• _TEKS PILIHAN_

▶

Menggugat Pembangunan

Jakarta, KPonline – Kita menggugat pembangunan sekarang, karena :

Pertama, orientasinya/tujuannya pertumbuhan ekonomi, bukan pembangunan untuk menjawab persoalan-persoalan rakyat yang meletakan manusia sebagai pusatnya (artinya pembangunan yang sebenarnya seharusnya menjawab masalah:

(a) kebutuhan pangan bergizi yang terjangkau bagi seluruh rakyat Indonesia.

(b) masalah jaminan kesehatan yang memadai bagi seluruh rakyat yang mengutamakan pencegahan–dan juga sistem pengobatan dan perawatan gratis bagi seluruh rakyat untuk semua jenis penyakit.

(c) Masalah pelayanan pendidikan gratis bagi seluruh rakyat untuk semua jenjang pendidikan yang tujuan pendidikannya adalah untuk mengembangkan keperdulian sosial (solidaritas), kesetaraan manusia, pengembangan demokrasi partisipasi, pengetahuan dan teknologi yang dibutuhkan bagi pengembangan industri yang orientasinya adalah kebutuhan rakyat.

(d) perumahan bagi rakyat ( tidak boleh lagi ada rakyat Indonesia yang tidak punya tempat tinggal—bahkan tempat tinggalnyapun harus layak, bukan gubuk-gubuk kumuh)

◀

• _INFORMASI YANG DITAMPILKAN_
▶

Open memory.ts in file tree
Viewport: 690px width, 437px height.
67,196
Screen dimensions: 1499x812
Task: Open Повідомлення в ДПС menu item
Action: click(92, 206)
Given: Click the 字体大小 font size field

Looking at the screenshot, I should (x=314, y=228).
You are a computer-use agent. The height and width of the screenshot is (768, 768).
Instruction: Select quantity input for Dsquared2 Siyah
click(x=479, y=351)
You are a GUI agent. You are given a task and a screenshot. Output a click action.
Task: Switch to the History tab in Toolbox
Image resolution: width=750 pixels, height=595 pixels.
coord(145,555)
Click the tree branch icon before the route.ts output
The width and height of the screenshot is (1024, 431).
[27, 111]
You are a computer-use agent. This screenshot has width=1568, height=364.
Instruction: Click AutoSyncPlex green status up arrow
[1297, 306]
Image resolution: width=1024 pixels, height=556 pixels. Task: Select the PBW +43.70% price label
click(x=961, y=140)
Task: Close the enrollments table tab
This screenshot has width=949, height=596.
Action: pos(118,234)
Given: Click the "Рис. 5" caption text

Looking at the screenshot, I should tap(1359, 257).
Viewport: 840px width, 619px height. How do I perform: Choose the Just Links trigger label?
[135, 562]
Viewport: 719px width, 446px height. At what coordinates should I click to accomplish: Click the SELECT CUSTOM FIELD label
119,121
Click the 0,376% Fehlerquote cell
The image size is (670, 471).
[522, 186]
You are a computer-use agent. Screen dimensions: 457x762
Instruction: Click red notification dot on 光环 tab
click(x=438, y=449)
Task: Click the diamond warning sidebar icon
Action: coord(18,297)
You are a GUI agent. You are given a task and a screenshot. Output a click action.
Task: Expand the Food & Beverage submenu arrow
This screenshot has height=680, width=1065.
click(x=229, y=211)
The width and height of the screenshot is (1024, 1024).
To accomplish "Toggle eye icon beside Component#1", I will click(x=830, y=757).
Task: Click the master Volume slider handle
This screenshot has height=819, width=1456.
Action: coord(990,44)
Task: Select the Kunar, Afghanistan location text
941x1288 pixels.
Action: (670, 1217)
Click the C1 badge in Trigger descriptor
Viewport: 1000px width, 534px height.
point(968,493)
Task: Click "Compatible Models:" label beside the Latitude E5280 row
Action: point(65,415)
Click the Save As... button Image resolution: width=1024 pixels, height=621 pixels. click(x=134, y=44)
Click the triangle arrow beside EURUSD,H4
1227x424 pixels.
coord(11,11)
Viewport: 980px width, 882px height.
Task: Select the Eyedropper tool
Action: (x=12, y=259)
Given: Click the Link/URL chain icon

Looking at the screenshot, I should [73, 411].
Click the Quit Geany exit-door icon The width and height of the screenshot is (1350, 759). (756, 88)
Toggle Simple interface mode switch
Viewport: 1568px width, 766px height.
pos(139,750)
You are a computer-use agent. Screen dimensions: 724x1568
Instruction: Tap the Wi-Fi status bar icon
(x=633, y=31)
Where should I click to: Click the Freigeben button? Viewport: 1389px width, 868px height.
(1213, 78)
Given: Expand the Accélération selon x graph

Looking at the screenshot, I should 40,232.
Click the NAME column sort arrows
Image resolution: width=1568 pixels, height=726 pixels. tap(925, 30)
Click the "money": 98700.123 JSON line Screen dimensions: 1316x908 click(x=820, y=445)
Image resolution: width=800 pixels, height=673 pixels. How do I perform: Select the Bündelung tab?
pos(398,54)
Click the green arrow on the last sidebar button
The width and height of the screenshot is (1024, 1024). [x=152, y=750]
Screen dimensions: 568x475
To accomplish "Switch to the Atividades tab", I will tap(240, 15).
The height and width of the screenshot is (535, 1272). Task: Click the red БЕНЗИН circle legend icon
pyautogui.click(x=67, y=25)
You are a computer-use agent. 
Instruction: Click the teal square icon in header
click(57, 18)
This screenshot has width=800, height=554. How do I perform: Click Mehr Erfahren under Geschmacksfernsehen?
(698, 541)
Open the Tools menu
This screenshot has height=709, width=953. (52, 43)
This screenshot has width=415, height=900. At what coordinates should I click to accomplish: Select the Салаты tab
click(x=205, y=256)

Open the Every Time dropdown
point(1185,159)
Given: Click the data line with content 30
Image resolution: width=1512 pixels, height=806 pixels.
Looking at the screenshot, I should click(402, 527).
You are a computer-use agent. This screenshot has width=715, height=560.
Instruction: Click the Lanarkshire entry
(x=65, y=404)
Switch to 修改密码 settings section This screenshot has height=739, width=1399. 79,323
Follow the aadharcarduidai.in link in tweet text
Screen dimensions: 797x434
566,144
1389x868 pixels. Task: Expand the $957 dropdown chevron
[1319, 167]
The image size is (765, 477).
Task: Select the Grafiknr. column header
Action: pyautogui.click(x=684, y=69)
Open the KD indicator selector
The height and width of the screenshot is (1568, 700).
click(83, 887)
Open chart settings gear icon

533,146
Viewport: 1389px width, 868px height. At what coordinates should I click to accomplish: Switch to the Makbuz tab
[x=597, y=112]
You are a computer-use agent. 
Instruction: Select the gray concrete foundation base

◀

• _KUMPULAN LATIHAN_
1/ Ubah kata "perumahan" menjadi "hunian" saat menulis ulang teks tentang gugatan terhadap pembangunan, dari "(b) masalah jaminan" sampai "bukan gubuk-gubuk kumuh)".
2/ Salin setiap baris yang memuat kata "should", dengan membedakan huruf besar dan kecil.

• _KUMPULAN JAWABAN_
1/
(b) masalah jaminan kesehatan yang memadai bagi seluruh rakyat yang mengutamakan pencegahan–dan juga sistem pengobatan dan perawatan gratis bagi seluruh rakyat untuk semua jenis penyakit.

(c) Masalah pelayanan pendidikan gratis bagi seluruh rakyat untuk semua jenjang pendidikan yang tujuan pendidikannya adalah untuk mengembangkan keperdulian sosial (solidaritas), kesetaraan manusia, pengembangan demokrasi partisipasi, pengetahuan dan teknologi yang dibutuhkan bagi pengembangan industri yang orientasinya adalah kebutuhan rakyat.

(d) hunian bagi rakyat ( tidak boleh lagi ada rakyat Indonesia yang tidak punya tempat tinggal—bahkan tempat tinggalnyapun harus layak, bukan gubuk-gubuk kumuh)

2/
Looking at the screenshot, I should (x=314, y=228).
Looking at the screenshot, I should tap(1359, 257).
Viewport: 719px width, 446px height. At what coordinates should I click to accomplish: Click the SELECT CUSTOM FIELD label
Looking at the screenshot, I should [73, 411].
Where should I click to: Click the Freigeben button? Viewport: 1389px width, 868px height.
Looking at the screenshot, I should 40,232.
This screenshot has width=415, height=900. At what coordinates should I click to accomplish: Select the Салаты tab
Looking at the screenshot, I should click(402, 527).
Viewport: 1389px width, 868px height. At what coordinates should I click to accomplish: Switch to the Makbuz tab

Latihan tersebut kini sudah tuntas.